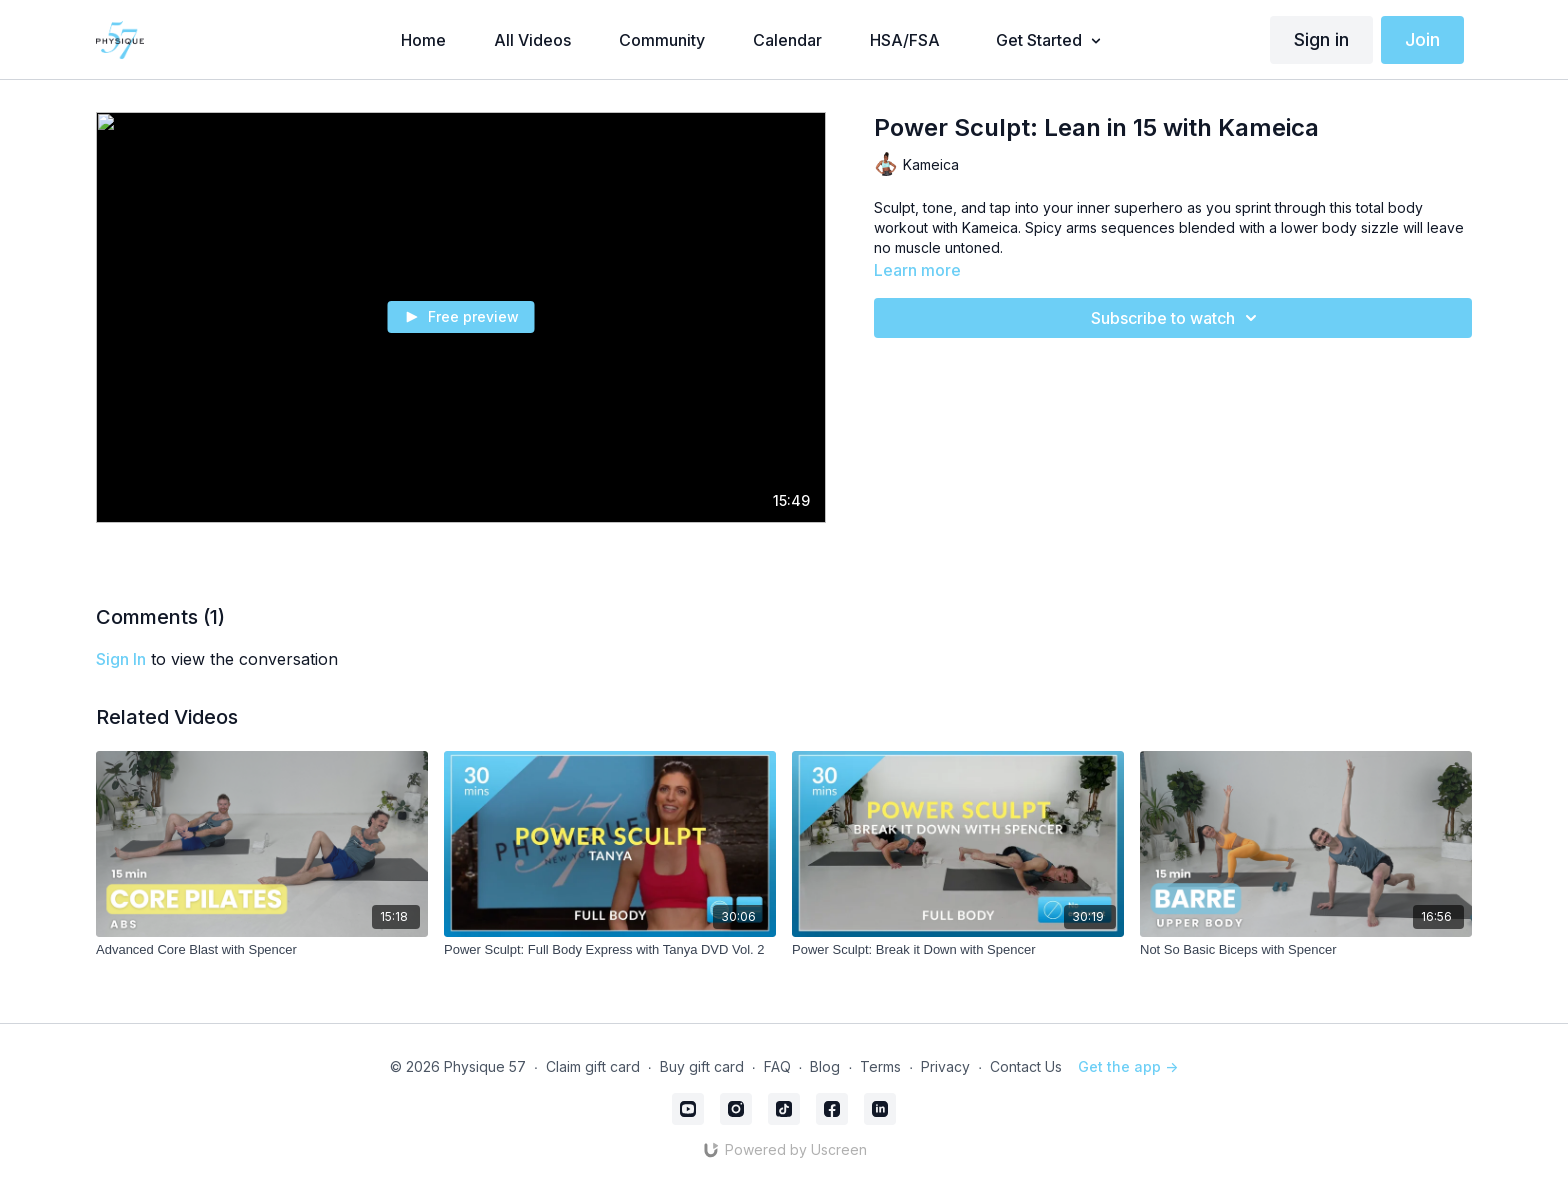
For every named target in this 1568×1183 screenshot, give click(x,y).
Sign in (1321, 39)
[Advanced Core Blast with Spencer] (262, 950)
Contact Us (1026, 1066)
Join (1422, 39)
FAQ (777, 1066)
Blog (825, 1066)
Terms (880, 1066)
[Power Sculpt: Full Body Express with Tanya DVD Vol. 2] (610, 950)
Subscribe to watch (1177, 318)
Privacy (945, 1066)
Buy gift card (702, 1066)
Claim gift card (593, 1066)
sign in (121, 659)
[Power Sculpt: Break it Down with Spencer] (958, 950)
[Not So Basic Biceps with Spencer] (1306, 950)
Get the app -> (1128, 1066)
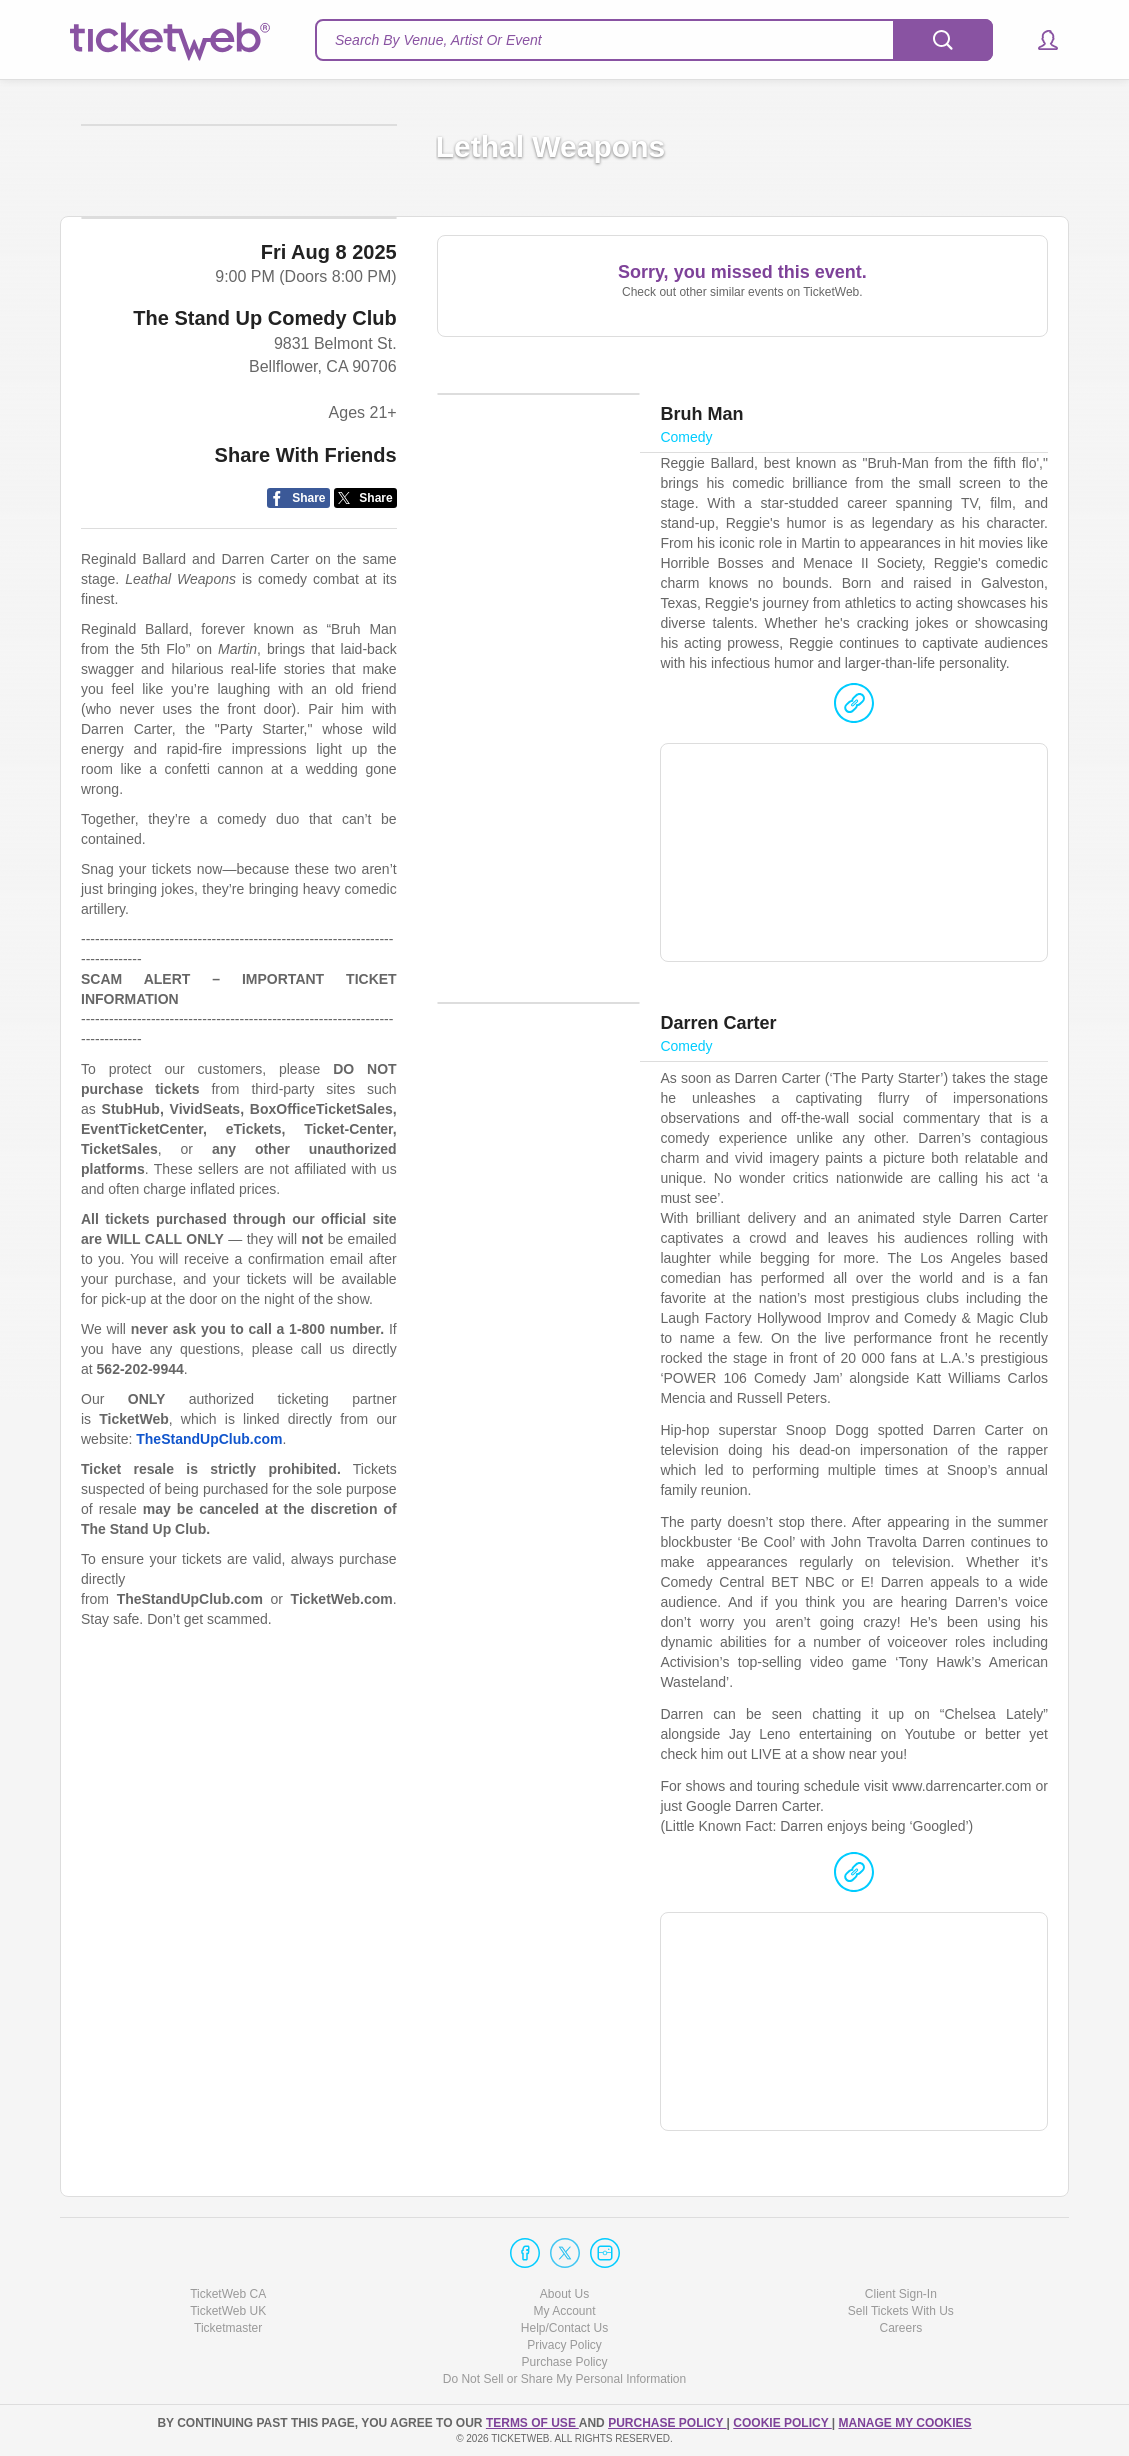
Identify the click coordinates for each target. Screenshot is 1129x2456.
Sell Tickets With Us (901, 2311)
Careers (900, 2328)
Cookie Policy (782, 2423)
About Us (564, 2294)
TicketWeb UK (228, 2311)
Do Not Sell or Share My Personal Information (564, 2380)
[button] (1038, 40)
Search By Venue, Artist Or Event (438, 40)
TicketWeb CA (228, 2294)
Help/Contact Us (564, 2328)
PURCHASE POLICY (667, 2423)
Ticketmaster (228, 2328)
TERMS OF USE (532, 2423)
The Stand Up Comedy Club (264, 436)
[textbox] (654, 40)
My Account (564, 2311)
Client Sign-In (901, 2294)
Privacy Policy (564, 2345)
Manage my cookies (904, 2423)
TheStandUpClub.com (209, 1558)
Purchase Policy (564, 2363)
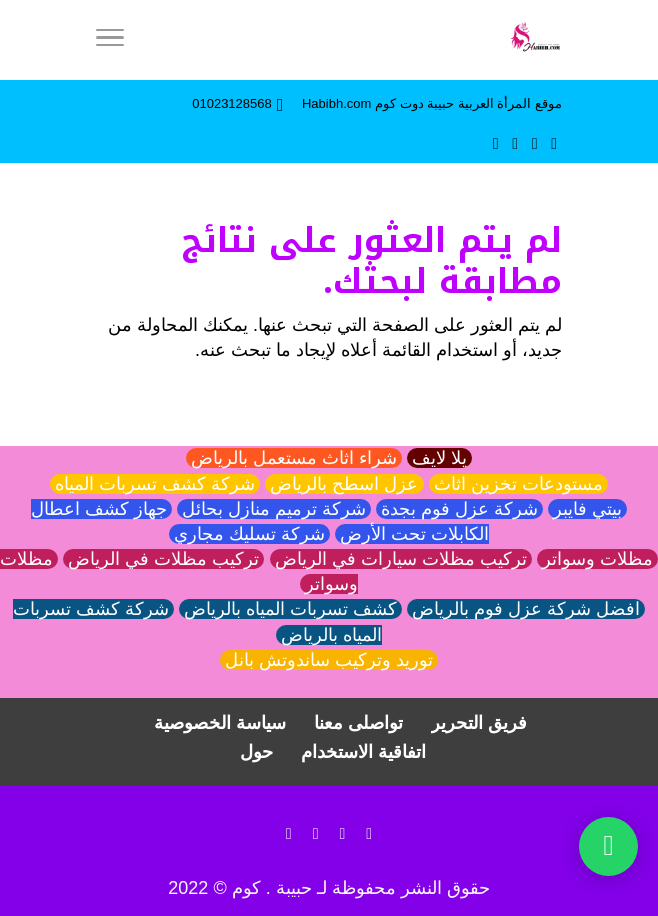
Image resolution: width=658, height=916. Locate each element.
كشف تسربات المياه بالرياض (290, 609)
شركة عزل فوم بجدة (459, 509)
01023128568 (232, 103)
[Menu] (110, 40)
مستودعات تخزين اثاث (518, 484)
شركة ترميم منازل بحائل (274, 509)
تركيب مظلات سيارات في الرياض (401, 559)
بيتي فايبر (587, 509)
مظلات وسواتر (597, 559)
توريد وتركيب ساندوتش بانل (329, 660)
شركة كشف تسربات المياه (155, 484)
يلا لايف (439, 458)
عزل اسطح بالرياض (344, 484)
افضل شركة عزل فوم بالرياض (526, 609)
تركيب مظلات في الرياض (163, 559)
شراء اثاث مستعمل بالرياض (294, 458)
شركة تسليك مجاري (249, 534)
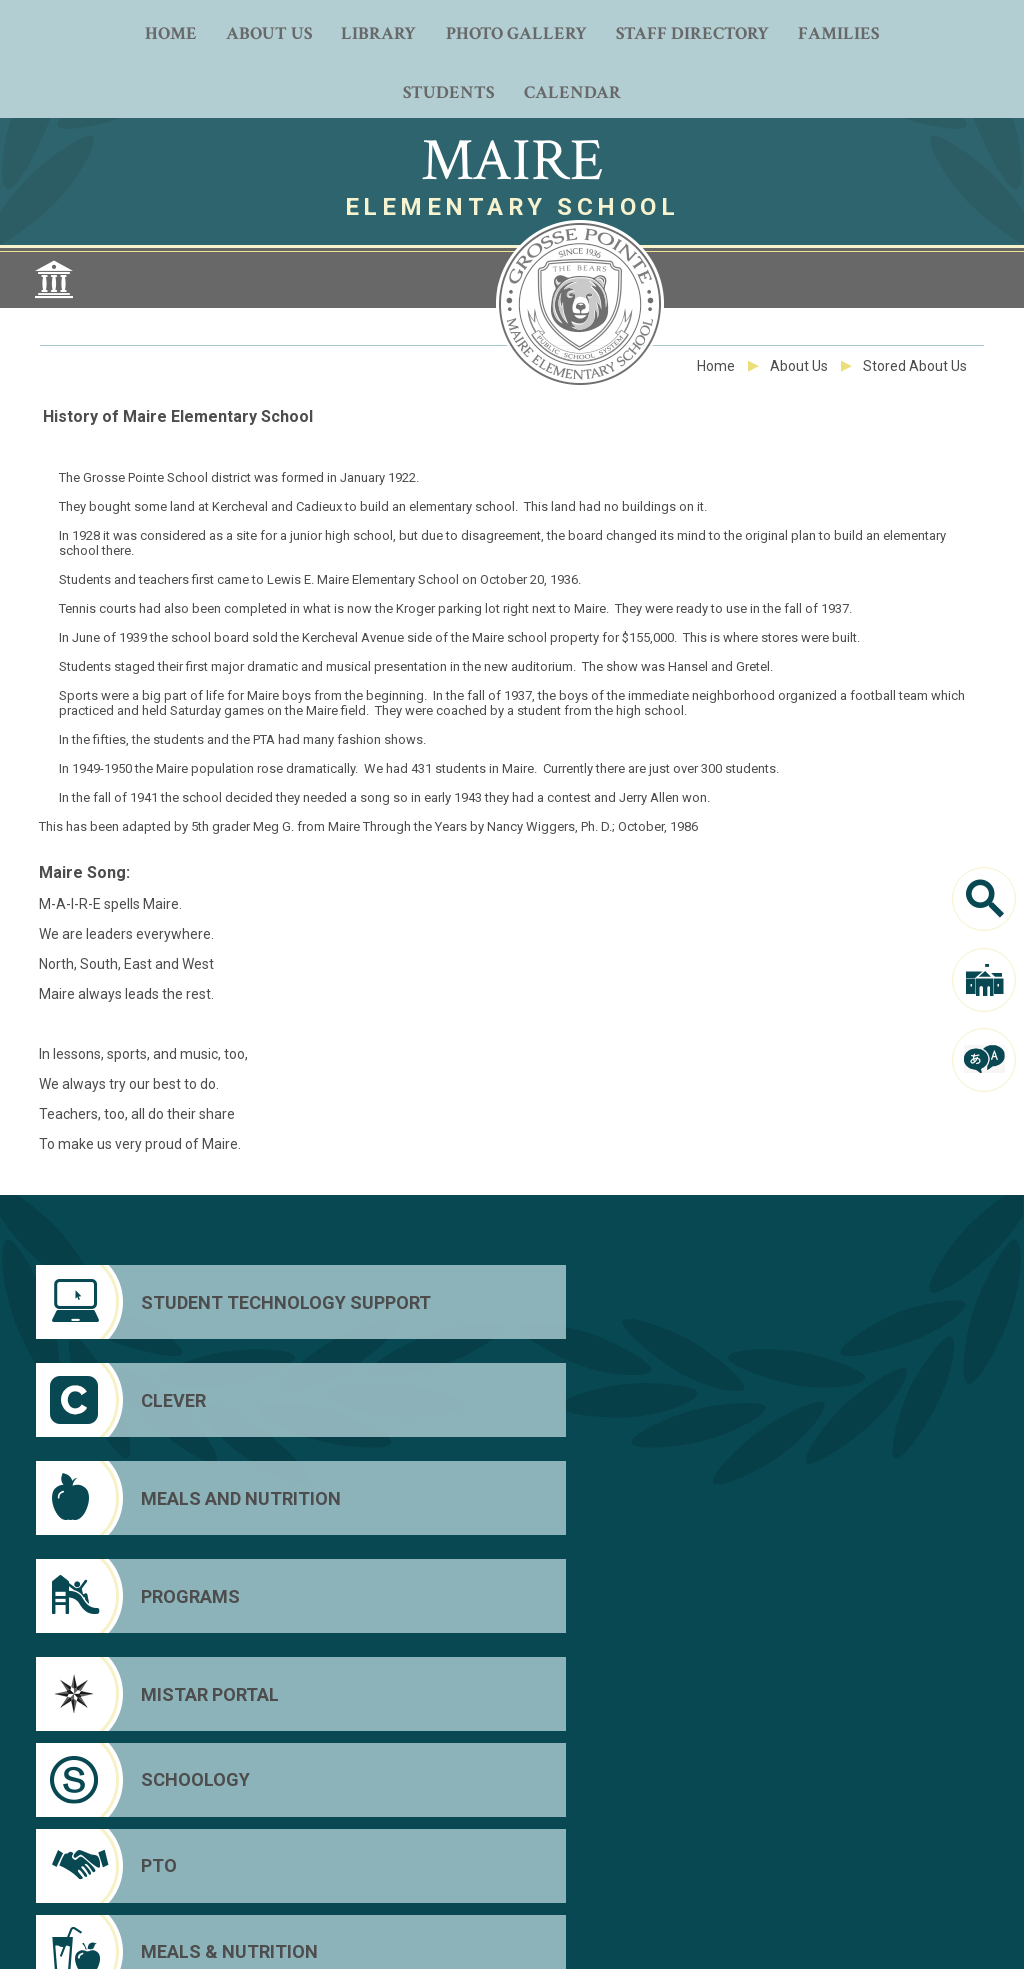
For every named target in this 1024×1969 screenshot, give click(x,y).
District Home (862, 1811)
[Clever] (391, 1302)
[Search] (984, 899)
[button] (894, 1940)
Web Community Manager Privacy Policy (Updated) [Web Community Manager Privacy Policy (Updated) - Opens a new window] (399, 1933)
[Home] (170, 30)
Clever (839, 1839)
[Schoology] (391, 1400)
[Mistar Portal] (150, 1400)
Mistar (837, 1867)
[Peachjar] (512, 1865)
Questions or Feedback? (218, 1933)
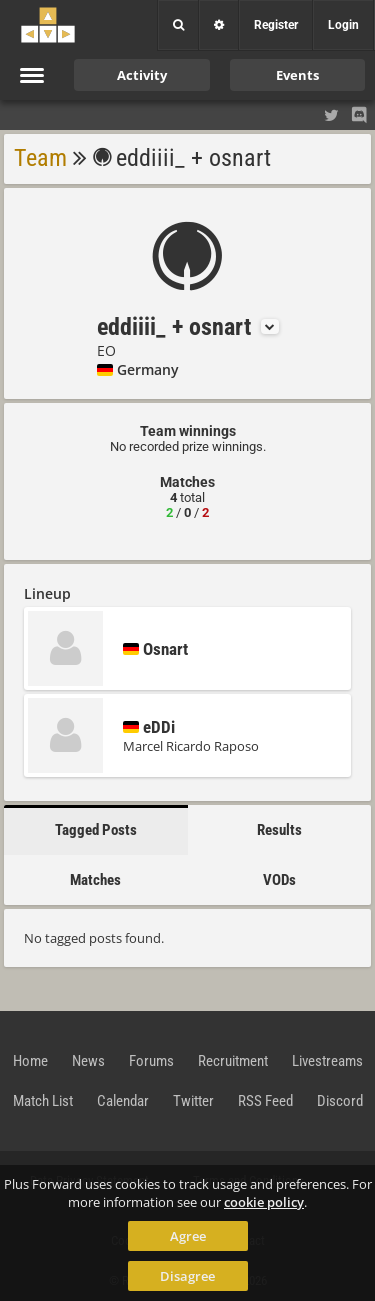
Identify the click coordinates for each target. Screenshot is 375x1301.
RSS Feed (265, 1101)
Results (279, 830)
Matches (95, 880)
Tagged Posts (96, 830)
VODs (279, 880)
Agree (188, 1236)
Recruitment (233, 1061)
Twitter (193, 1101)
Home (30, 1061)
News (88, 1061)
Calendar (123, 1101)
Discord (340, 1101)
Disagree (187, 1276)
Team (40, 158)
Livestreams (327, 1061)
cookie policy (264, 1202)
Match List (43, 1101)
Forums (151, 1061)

☆ ☆ ☆

- Directions for this task
Could you rewrite the entries from the line holding "Home (30, 1061)" through the end of the entries, inclusive, keeping each request and adding 54 to every coordinate in the answers?

- Exercise response
Home (84, 1115)
News (142, 1115)
Calendar (177, 1155)
Discord (394, 1155)
Disagree (241, 1330)
Team (94, 212)
Livestreams (381, 1115)
cookie policy (318, 1256)
Match List (97, 1155)
Forums (205, 1115)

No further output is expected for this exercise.